#### Task to carry out
Reproduce the lines of every entry below without changing any of them. Do not include the pictures in your answer.

[Target pointing data]
>> Start

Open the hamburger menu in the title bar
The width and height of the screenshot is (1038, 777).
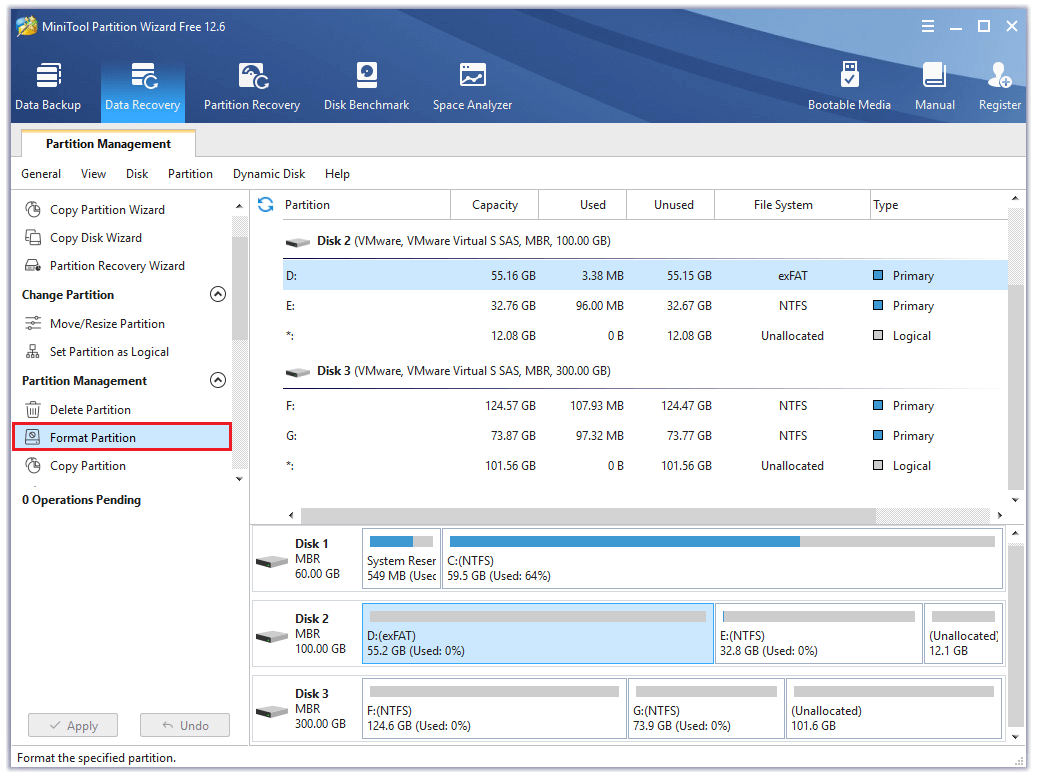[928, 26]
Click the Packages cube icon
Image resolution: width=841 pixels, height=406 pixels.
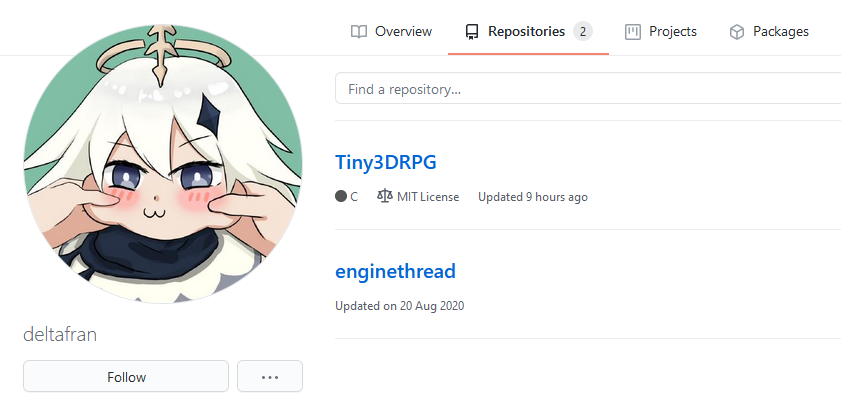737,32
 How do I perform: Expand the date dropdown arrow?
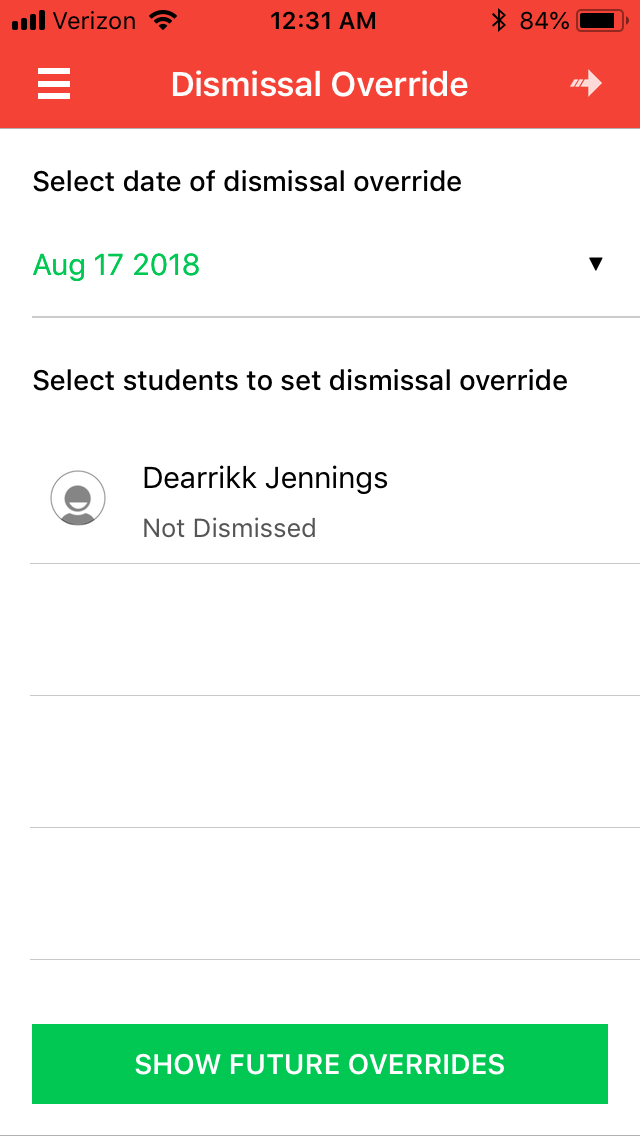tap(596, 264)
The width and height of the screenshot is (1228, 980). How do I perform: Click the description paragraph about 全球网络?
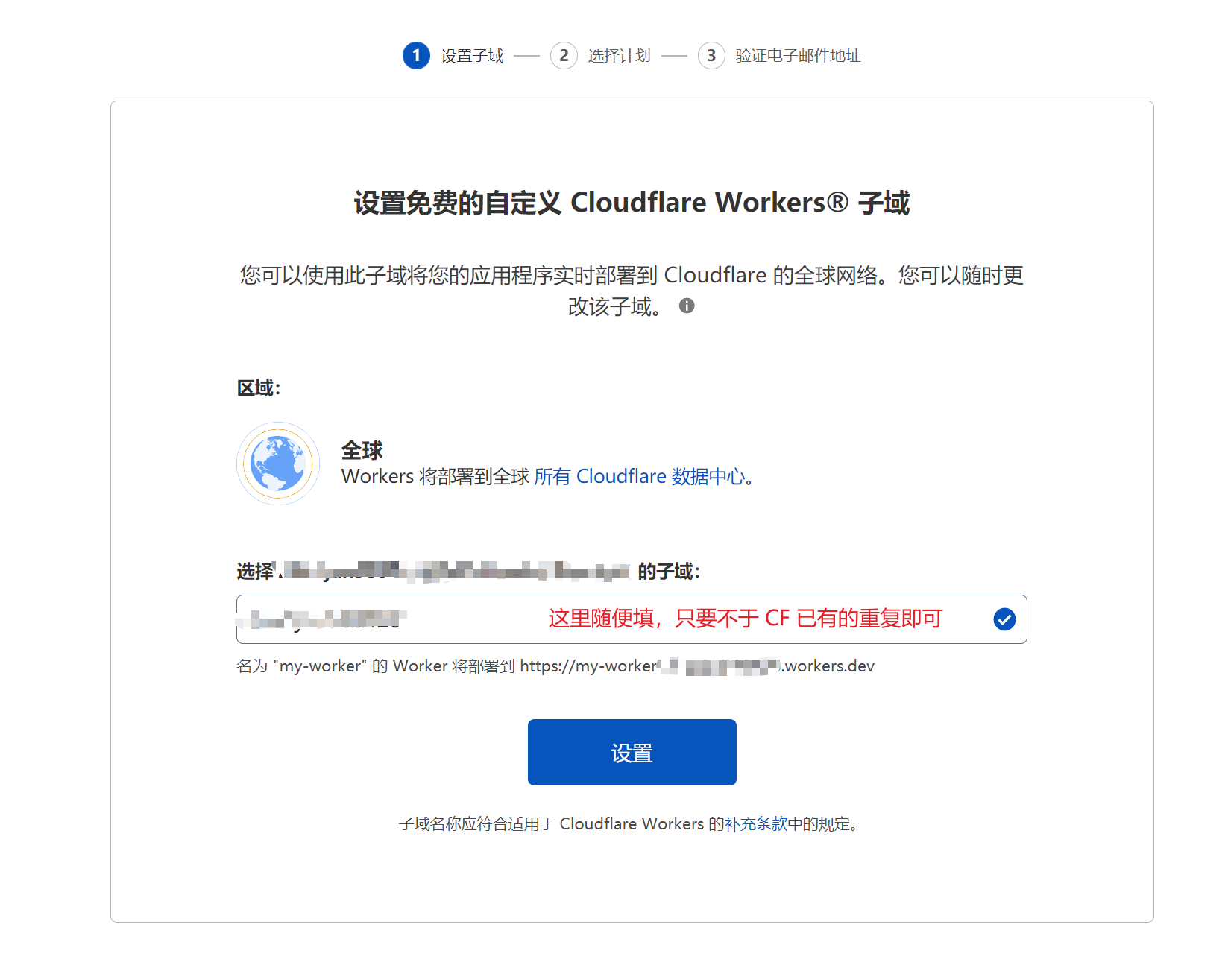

>> End

#### Full solution
Open the hamburger menu in the title bar
The width and height of the screenshot is (1038, 777).
[928, 26]
Click the Packages cube icon
Image resolution: width=841 pixels, height=406 pixels.
737,32
 How do I perform: Expand the date dropdown arrow?
tap(596, 264)
The width and height of the screenshot is (1228, 980). How do I perform: Click the description paragraph about 全球网络?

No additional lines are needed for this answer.